Manila sabotaging consensus with its antics
Incited by the United States' attempts to muddy the waters of the South China Sea surrounding the Philippines' maritime disputes with China, some Philippine politicians seem bewitched by the illusion that Washington's support will help the Philippines gain the upper hand in the disputes. As a result, they have grown increasingly bolder and more brazen recently in testing Beijing's bottom line.
According to a spokesperson for the China Coast Guard, Chinese maritime law enforcement authorities drove away a Philippine government vessel that illegally intruded into Chinese waters in the South China Sea.
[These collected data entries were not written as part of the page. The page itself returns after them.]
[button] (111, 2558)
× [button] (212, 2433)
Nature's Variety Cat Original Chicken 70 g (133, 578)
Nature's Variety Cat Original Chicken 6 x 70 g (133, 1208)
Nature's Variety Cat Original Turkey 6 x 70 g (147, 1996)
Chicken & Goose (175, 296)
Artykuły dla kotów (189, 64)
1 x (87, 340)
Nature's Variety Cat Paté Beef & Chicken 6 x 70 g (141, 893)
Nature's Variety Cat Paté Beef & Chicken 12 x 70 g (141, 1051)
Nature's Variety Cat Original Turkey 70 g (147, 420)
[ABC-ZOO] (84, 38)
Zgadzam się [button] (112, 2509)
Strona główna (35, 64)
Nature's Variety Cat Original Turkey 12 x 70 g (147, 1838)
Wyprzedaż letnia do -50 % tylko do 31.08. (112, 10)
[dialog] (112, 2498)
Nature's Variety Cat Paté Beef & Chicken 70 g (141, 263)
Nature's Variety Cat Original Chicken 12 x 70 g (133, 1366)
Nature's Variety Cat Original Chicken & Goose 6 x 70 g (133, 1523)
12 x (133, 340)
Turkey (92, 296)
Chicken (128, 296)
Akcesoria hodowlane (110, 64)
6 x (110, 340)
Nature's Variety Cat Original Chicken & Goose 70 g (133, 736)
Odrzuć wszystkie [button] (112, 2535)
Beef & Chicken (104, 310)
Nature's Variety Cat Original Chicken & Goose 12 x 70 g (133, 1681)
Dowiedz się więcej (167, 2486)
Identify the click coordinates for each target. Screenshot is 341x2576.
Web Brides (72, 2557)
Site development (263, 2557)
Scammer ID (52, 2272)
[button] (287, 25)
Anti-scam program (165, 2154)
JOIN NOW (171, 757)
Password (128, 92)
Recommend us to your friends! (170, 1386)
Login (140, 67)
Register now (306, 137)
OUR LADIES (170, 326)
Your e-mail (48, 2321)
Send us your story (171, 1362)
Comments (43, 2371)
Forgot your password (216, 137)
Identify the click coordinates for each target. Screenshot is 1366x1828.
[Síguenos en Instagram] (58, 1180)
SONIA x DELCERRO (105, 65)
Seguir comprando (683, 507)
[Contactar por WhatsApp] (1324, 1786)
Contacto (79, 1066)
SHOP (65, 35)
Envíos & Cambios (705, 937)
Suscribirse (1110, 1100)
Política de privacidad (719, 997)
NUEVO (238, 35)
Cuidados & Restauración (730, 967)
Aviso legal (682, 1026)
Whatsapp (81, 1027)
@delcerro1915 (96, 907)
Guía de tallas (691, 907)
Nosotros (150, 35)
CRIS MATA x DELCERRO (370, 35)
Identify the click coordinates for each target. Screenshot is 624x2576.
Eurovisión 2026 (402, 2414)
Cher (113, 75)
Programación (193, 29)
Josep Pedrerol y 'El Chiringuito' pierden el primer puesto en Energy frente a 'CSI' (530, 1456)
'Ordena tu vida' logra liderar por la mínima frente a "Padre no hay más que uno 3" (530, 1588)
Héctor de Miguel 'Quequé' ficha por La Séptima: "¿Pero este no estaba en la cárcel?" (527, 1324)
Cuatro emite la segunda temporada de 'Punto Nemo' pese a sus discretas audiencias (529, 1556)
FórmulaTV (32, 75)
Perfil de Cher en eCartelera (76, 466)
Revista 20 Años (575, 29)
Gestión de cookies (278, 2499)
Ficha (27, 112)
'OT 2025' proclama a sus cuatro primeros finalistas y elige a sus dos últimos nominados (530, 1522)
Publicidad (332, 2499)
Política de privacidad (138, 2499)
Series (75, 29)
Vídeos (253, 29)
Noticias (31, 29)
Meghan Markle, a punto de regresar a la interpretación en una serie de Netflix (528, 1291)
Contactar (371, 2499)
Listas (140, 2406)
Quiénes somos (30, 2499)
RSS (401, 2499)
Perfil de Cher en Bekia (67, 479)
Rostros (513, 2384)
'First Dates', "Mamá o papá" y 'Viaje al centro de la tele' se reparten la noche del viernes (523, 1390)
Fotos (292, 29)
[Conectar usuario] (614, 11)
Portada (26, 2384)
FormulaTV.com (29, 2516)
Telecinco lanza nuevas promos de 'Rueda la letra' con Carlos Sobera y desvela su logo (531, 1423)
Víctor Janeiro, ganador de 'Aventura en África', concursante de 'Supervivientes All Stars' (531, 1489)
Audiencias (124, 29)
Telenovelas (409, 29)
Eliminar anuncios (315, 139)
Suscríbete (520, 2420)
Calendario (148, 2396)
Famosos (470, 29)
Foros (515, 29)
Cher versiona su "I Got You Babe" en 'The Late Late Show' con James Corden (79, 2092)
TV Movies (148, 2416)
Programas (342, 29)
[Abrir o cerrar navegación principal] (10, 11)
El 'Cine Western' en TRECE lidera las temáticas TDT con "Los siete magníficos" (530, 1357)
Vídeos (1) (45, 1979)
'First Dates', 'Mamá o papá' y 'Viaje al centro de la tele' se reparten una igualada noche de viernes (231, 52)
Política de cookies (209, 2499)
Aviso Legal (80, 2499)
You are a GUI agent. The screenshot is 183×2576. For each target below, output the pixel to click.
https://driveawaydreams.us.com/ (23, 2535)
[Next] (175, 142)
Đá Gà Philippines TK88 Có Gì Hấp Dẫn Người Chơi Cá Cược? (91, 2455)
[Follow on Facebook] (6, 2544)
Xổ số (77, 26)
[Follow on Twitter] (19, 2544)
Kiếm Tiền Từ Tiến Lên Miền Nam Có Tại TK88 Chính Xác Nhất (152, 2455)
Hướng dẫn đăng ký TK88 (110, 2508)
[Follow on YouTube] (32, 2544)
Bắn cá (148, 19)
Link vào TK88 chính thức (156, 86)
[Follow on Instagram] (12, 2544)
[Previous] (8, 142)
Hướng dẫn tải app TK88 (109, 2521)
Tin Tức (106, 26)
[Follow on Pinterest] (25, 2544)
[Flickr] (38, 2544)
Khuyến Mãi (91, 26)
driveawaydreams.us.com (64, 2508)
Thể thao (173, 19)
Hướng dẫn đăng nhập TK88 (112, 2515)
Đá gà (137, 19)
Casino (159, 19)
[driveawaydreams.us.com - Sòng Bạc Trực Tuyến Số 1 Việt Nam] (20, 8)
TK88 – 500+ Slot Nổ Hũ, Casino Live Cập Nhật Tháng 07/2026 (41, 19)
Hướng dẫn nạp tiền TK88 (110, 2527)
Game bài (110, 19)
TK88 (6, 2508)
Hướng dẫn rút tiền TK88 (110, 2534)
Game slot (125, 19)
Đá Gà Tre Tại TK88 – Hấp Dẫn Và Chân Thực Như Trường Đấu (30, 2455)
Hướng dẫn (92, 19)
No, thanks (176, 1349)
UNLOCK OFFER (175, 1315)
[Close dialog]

BRP Datu Sanday, a vessel of the Philippines' Bureau of Fisheries and Aquatic Resources, intruded into waters near China's Huangyan Island on Thursday and Friday in defiance of the "repeated dissuasion and warnings" given by the CCG. It was later expelled from the waters after the Chinese maritime law enforcement agency took "necessary measures".
This was only the latest of a series of similar incidents as Manila seeks to further internationalize the historical maritime disputes, and may not be the last. The South China Sea disputes are legacies of history whose resolution calls for patient scrutiny of past and present realities as well as international laws and conventions. The Code of Conduct Beijing and the members of the Association of Southeast Asian Nations are drafting is a constructive collective endeavor for the peaceful resolution of the territorial disputes, not only between China and the Philippines but for all the disputes in the South China Sea.
The impressive headway made in that direction is evidence that countries in the region are fully capable of handling such legacies of history in a calm and reasonable way if left to their own devices and are capable of working together to promote regional peace and prosperity. Manila's recent interest in amplifying the tensions and their international visibility is an opportunistic attempt to fish for gains at the expense of the regional consensus that the disputes should not derail regional development.
That Manila wants to sugarcoat its provocative actions with the veneer of respectability is evidenced by the Philippine vessel operating with a heavy media presence onboard. But as the China Coast Guard spokesperson said, its response was professional and in strict accordance with law, leaving no doubt about which party is stirring up trouble. Given the historical and jurisprudential basis of Beijing's sovereignty claim to the disputed territory, no theatrics can gloss over the dirty antics Manila is staging under the US' orchestration.
Sooner or later, Manila will realize that it has little to gain, but a lot to lose by dancing to Washington's tune and that the best way out of the predicament it is putting itself in is to continue negotiating the multilateral Code of Conduct.
If Manila continues with its present approach, it will only end up poisoning the atmosphere for the peaceful resolution of the disputes. That will serve no party in the region any good.